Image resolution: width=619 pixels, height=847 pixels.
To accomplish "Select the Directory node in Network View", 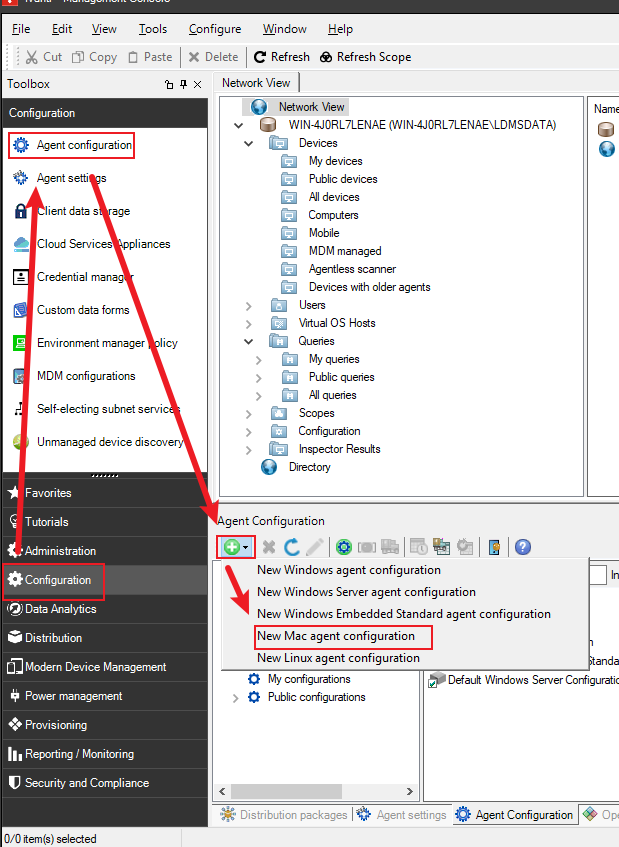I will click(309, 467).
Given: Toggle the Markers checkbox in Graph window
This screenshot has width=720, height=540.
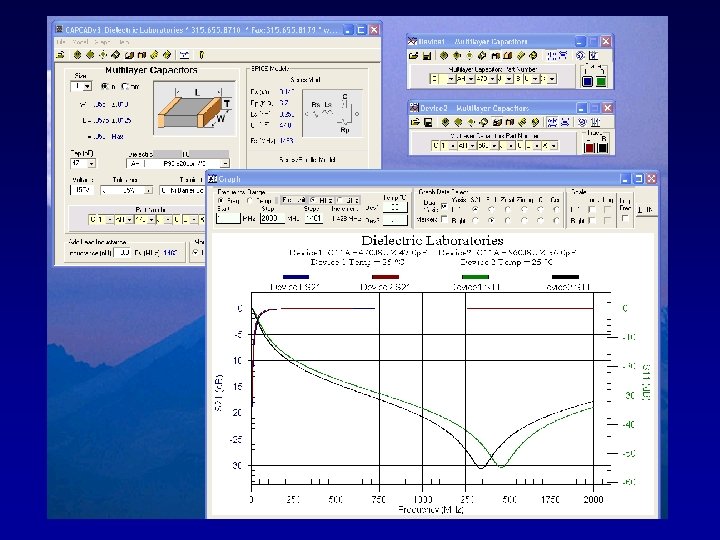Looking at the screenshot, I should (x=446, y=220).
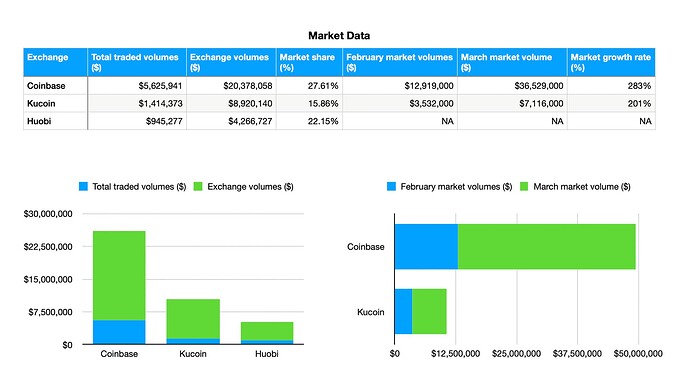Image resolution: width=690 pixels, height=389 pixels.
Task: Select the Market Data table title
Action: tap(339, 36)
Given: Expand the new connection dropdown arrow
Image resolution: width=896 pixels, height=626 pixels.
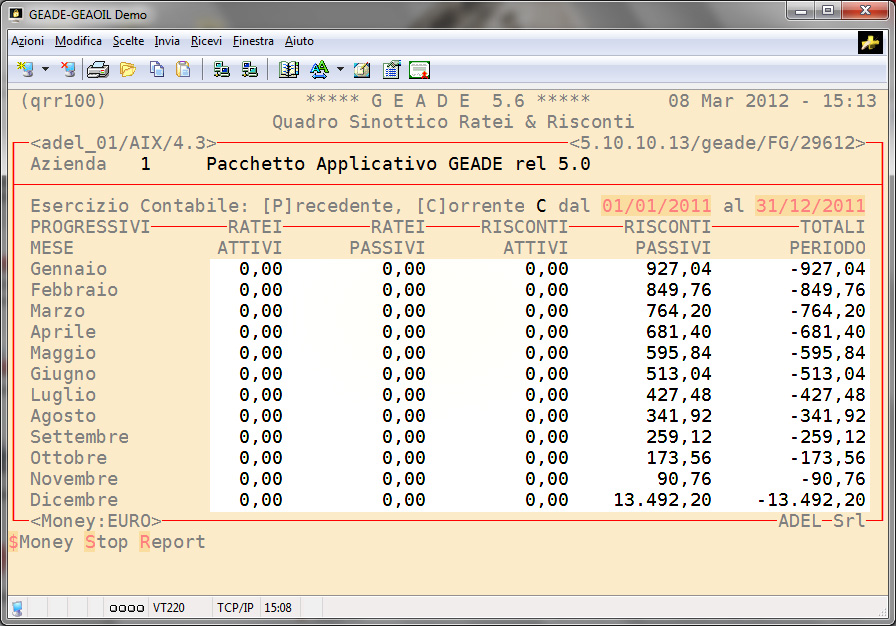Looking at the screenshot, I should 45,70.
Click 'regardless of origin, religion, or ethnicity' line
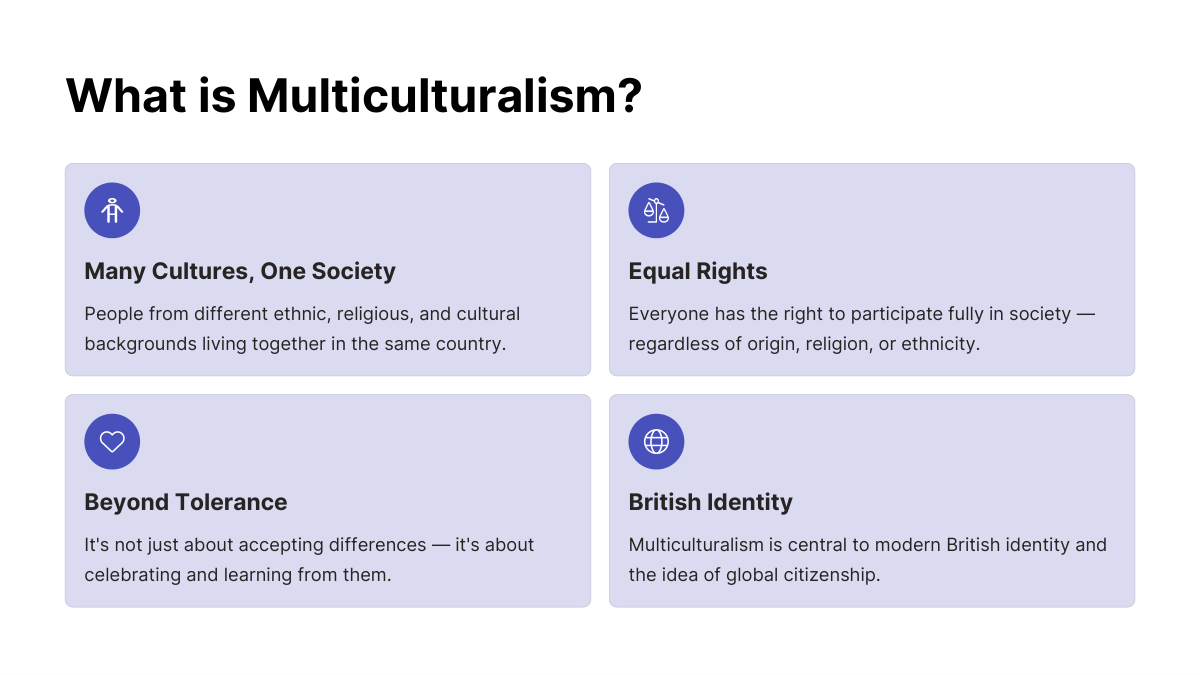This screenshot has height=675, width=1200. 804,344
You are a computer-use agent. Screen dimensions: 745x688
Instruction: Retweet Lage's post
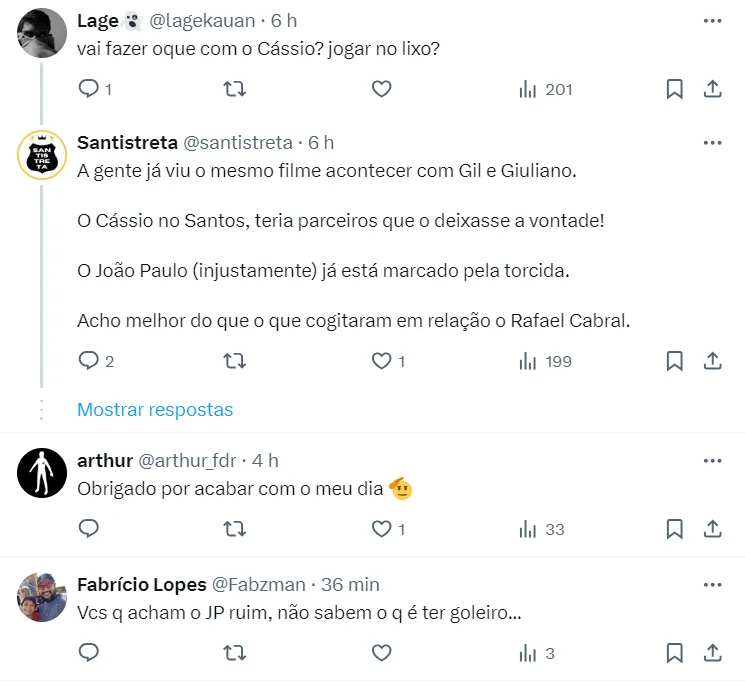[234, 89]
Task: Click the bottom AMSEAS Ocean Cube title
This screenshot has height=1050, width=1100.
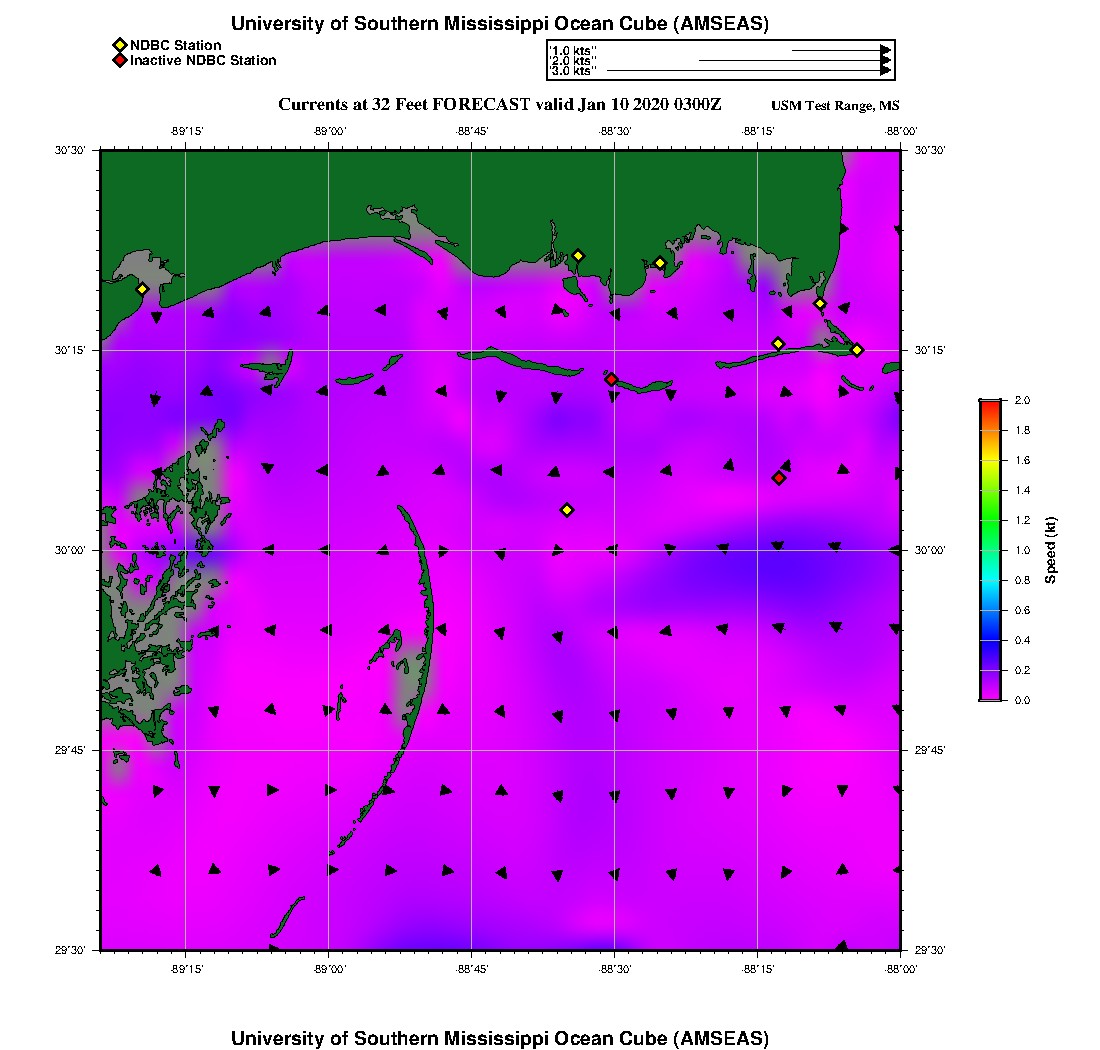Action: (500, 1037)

━━━━━━━━━━━━━━━━

Find how many lines of the listing include the word "Given", and state that number by itself.

### ANSWER BOX
2